= Task details =
Print the line containing "Image resolution: width=640" and every line after it exactly as written, through the end of the records.
%%
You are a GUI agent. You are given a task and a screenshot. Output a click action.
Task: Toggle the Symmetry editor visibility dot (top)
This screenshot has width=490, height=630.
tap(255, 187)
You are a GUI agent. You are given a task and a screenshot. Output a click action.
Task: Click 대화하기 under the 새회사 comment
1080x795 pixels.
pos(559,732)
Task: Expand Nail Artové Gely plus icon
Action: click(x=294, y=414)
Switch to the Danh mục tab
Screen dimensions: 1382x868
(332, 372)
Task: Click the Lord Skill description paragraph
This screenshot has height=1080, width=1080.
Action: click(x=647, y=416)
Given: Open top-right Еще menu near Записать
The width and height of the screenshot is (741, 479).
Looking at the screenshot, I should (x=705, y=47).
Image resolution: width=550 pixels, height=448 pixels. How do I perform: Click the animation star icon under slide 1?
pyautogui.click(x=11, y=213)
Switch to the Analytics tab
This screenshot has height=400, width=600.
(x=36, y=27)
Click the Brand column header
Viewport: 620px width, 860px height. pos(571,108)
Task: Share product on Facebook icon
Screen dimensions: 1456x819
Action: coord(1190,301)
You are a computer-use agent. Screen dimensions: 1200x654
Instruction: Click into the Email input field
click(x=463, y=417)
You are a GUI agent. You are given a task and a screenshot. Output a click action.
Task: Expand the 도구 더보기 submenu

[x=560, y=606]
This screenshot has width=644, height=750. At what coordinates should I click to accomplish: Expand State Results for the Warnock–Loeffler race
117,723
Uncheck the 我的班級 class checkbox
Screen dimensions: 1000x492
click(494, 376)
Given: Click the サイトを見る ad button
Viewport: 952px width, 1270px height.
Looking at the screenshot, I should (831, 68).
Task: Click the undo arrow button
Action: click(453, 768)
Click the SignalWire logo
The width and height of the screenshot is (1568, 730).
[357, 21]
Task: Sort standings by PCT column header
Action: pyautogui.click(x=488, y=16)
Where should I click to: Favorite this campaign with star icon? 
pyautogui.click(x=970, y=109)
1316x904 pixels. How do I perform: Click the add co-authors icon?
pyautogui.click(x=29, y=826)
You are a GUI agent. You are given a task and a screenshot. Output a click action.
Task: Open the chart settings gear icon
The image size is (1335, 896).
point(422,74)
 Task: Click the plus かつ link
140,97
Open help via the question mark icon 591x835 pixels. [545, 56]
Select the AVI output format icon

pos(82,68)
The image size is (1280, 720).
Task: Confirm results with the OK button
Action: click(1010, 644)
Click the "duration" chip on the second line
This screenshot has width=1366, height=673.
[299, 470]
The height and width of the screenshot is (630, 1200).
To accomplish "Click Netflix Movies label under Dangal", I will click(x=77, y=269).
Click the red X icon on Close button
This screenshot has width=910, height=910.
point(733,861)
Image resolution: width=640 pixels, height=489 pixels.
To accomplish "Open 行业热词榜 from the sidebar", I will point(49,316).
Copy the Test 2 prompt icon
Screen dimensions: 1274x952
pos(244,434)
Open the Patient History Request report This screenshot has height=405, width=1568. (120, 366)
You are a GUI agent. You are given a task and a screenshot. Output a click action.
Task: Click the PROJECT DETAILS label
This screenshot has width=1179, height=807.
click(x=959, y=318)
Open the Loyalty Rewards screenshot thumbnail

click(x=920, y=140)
%%
= Written response =
Image resolution: width=640 pixels, height=489 pixels.
To accomplish "Open 行业热词榜 from the sidebar", I will point(49,316).
Copy the Test 2 prompt icon
Screen dimensions: 1274x952
pos(244,434)
Open the Patient History Request report This screenshot has height=405, width=1568. (120, 366)
You are a GUI agent. You are given a task and a screenshot. Output a click action.
Task: Click the PROJECT DETAILS label
This screenshot has width=1179, height=807.
click(x=959, y=318)
Open the Loyalty Rewards screenshot thumbnail

click(x=920, y=140)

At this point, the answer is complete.